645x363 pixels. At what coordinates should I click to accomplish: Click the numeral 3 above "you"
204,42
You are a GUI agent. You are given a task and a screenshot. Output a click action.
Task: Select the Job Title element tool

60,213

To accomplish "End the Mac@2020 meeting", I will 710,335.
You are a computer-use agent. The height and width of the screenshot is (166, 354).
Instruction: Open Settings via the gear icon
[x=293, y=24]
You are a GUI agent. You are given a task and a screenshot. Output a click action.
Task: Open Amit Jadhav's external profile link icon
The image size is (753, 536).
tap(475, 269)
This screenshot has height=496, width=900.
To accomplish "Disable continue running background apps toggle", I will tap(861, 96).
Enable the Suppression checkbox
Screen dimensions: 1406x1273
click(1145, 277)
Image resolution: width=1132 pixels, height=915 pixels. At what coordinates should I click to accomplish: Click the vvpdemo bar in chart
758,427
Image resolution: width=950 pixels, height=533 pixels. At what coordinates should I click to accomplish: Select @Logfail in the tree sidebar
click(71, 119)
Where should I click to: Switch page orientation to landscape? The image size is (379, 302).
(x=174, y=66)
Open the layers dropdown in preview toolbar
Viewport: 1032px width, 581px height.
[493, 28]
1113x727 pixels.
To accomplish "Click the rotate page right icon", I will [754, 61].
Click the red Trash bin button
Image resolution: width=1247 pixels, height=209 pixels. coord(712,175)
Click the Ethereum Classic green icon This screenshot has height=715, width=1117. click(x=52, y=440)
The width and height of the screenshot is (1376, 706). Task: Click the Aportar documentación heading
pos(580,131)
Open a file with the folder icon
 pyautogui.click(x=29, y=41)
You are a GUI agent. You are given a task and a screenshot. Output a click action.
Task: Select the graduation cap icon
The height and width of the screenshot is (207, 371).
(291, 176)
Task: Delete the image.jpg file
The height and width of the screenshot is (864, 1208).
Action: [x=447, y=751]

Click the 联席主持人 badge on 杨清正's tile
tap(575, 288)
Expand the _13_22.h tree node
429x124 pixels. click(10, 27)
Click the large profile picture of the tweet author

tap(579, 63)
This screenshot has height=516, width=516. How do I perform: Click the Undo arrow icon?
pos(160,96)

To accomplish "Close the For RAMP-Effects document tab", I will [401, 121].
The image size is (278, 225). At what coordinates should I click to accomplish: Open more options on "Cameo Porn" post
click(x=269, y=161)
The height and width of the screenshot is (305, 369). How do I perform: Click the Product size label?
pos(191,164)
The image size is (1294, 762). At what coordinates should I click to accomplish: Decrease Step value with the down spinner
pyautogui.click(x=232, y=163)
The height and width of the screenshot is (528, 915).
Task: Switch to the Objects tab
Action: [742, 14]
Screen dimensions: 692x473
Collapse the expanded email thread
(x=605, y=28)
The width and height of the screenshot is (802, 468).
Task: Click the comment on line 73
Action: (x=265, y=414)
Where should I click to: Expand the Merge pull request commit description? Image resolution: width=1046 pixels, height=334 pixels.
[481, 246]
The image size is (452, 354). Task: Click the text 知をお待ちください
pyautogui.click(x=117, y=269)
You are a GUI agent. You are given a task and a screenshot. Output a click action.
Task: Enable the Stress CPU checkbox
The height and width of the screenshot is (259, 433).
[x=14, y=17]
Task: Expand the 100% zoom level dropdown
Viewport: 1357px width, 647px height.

------------------------------------------------------------------------

§ Exercise description
Reproduce exactly the entries above, limited to the lines from the one with "Task: Select the Job Title element tool" through the one with "Enable the Suppression checkbox", both included.

§ Answer to the problem
Task: Select the Job Title element tool

60,213

To accomplish "End the Mac@2020 meeting", I will 710,335.
You are a computer-use agent. The height and width of the screenshot is (166, 354).
Instruction: Open Settings via the gear icon
[x=293, y=24]
You are a GUI agent. You are given a task and a screenshot. Output a click action.
Task: Open Amit Jadhav's external profile link icon
The image size is (753, 536).
tap(475, 269)
This screenshot has height=496, width=900.
To accomplish "Disable continue running background apps toggle", I will tap(861, 96).
Enable the Suppression checkbox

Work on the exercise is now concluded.